Just as we cannot turn back time on humanity to introduce today’s innovations to our predecessors, we cannot build time-relevant, high-quality assumptions on outdated data. When organizations aspire to embark upon greater capabilities in agile planning and predictive analytics, there is not a destination that is reached. It merely allows organizations to obtain greater capabilities that provide more effective new foundations from which to improve. The objective is to bypass arriving, as arriving may mean relying upon outdated assumptions. It is imperative that platforms and processes be managed with a mindset of incremental improvement, rather than with an destination in mind.

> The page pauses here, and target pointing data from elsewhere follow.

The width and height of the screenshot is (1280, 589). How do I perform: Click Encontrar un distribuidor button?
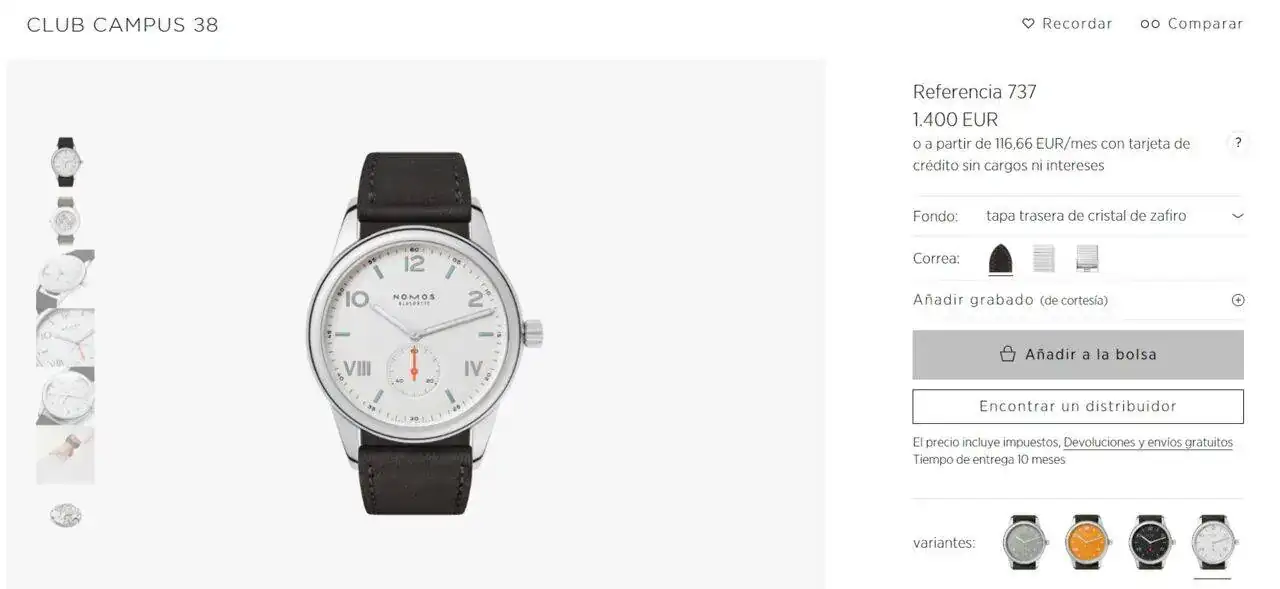click(x=1078, y=407)
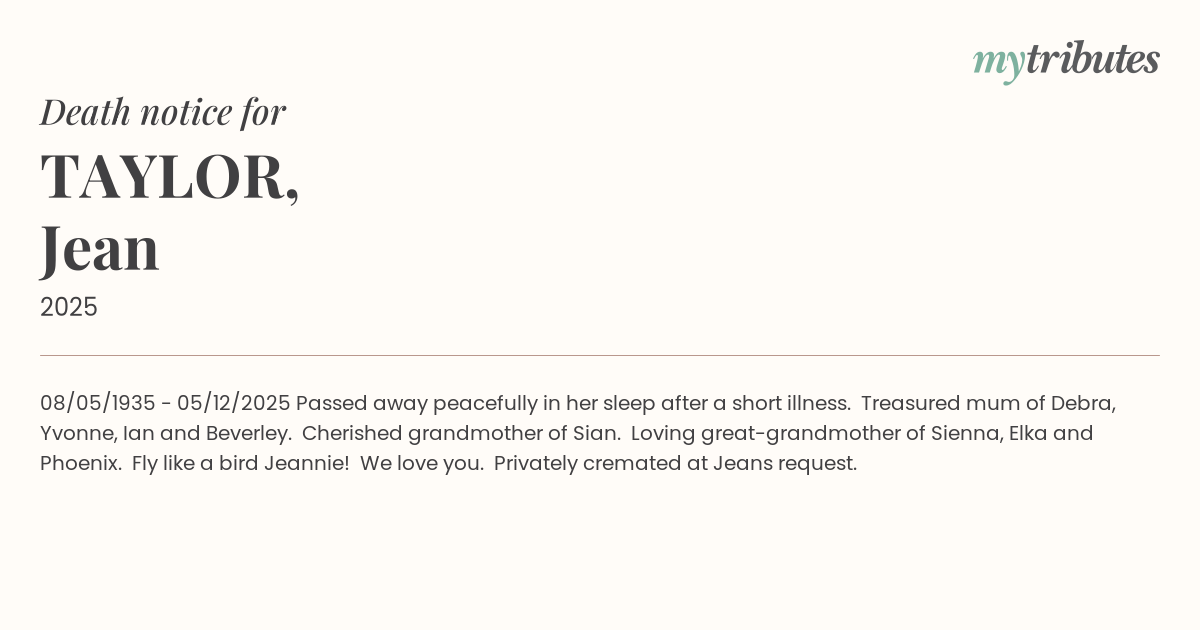Click the name Debra in the notice
Image resolution: width=1200 pixels, height=630 pixels.
(1081, 403)
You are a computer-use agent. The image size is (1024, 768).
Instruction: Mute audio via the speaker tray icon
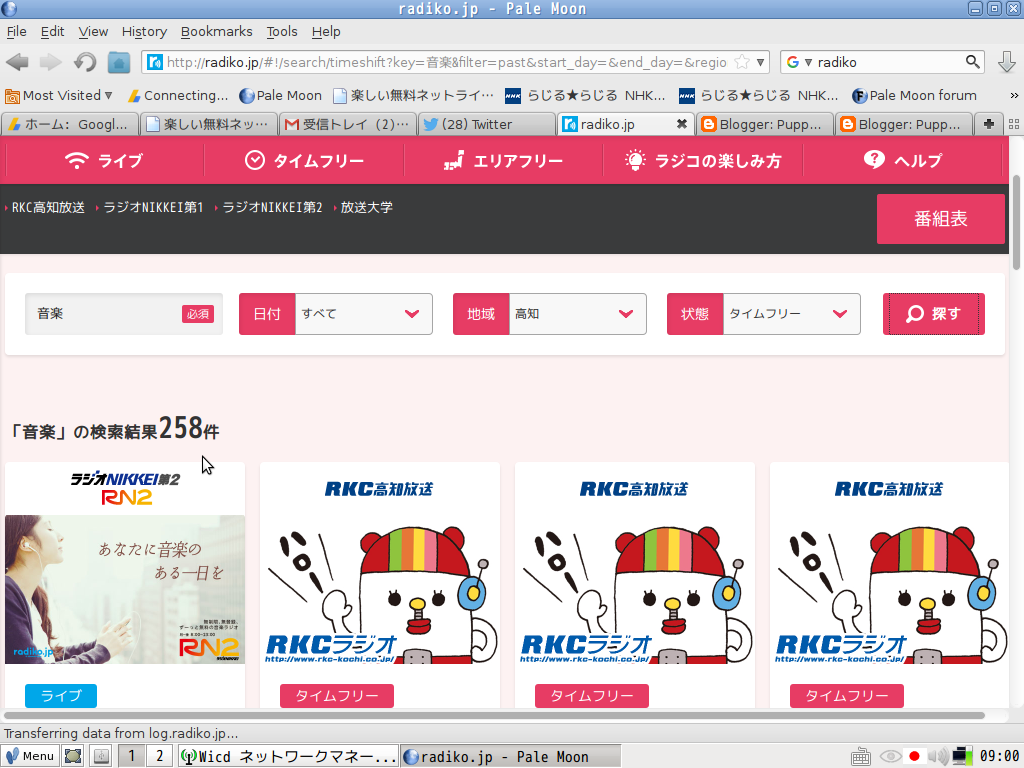coord(939,756)
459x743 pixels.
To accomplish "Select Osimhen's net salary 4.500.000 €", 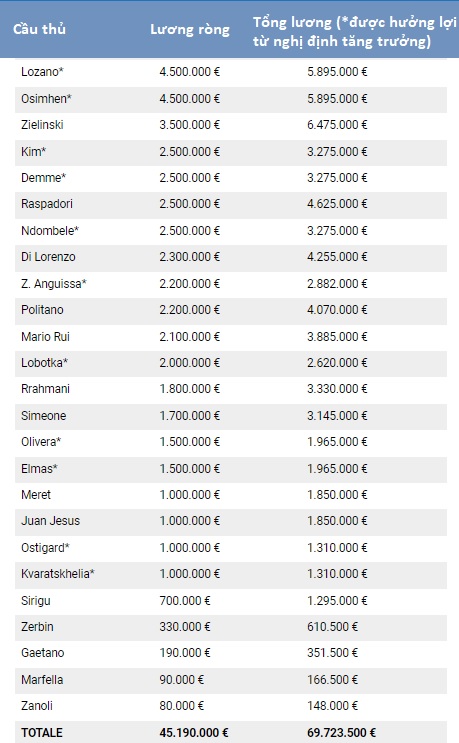I will (x=189, y=99).
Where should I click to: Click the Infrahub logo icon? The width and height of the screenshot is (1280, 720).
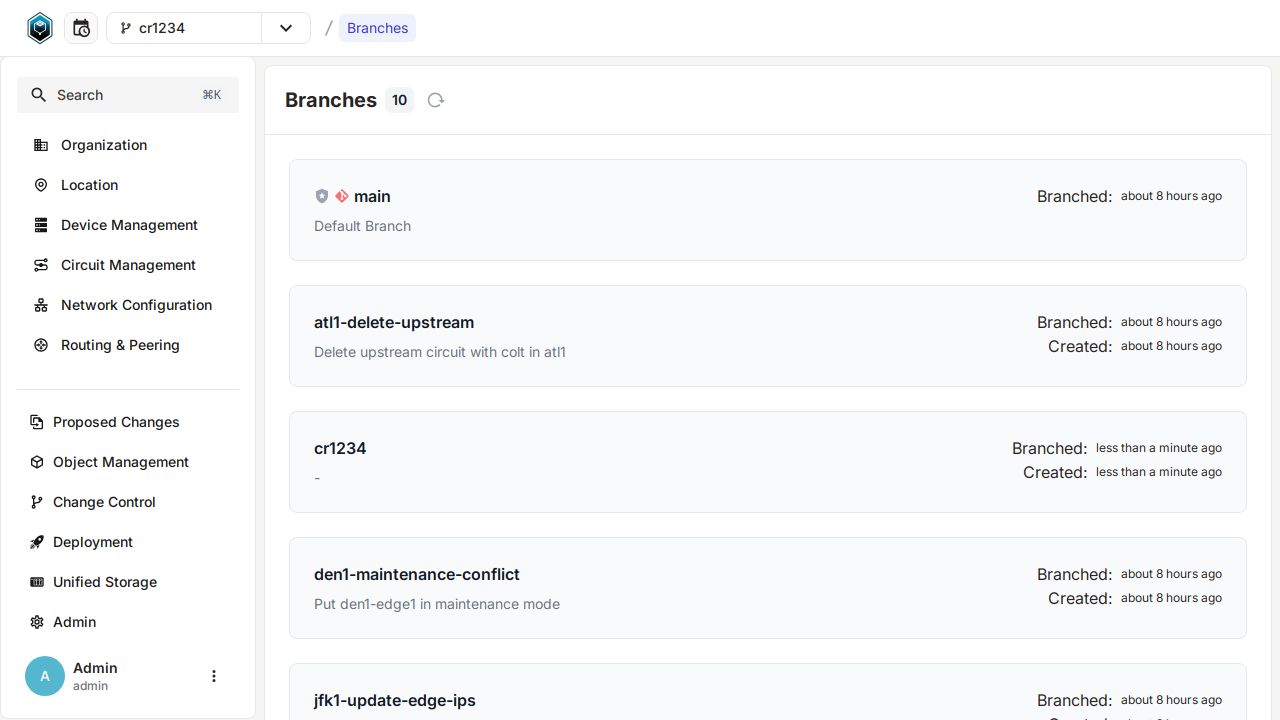[x=39, y=28]
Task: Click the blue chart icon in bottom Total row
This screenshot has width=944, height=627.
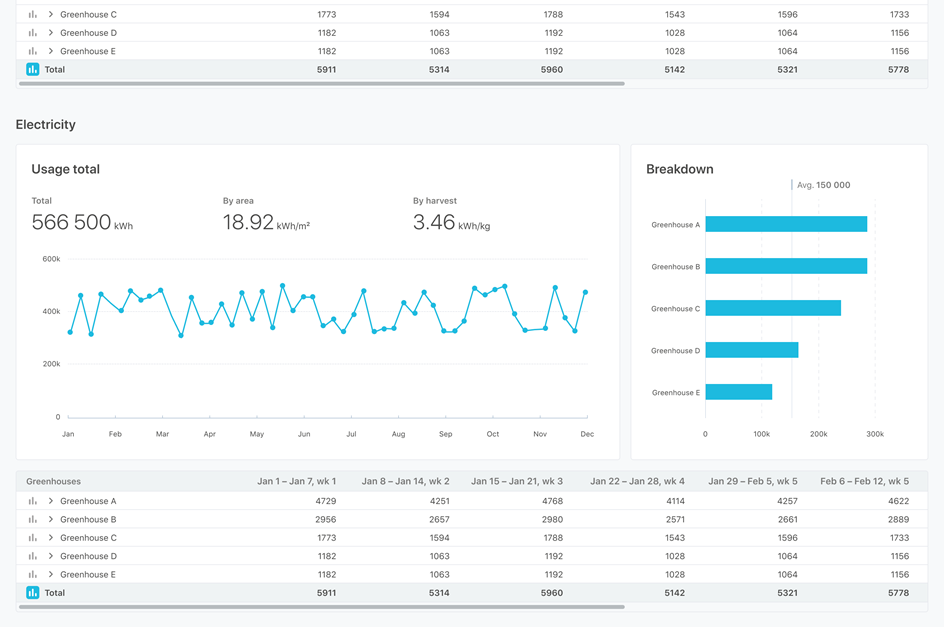Action: (33, 593)
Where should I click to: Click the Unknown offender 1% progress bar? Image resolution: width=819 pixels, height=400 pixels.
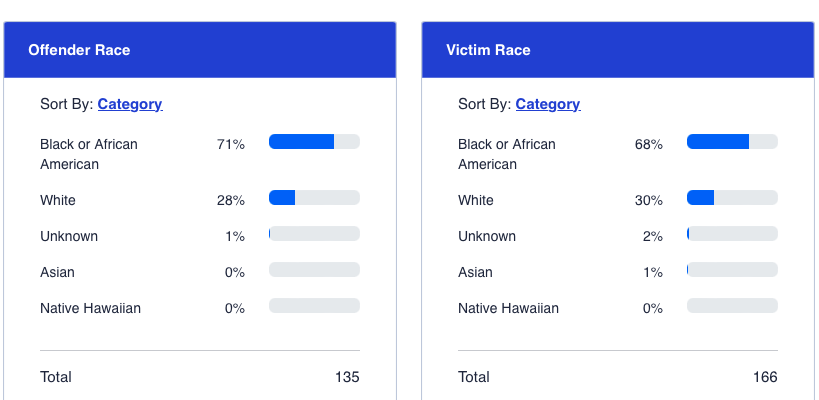coord(314,234)
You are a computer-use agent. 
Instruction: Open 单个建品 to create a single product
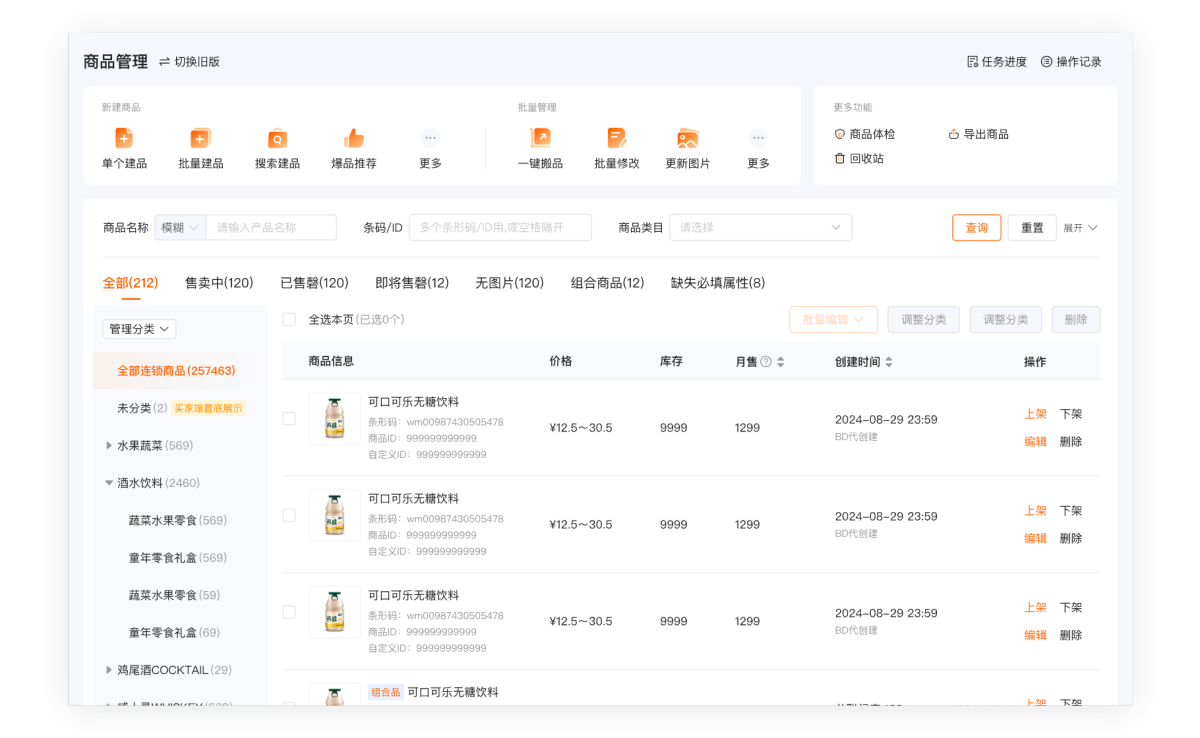123,145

Summary: FP&A need to embrace new developments
We are entering into an era where solutions[CC5] [CS6] and processes are increasingly flexible, scalable, agile, and collaborative. They are moving downstream in terms of ease-of-use and economic affordability which permits smaller organizations to stretch their FP&A capabilities far earlier in their maturity.
FP&A teams need to be assertive about adopting decision-making processes that are growing in their integrity and do not just offer rapid data outputs. As organizations increase in size and complexity, predictive analytics and agile planning will be more important than ever. This requires involvement of platforms and processes that can scale when necessary, rather than reinvent themselves at every stage of the FP&A journey.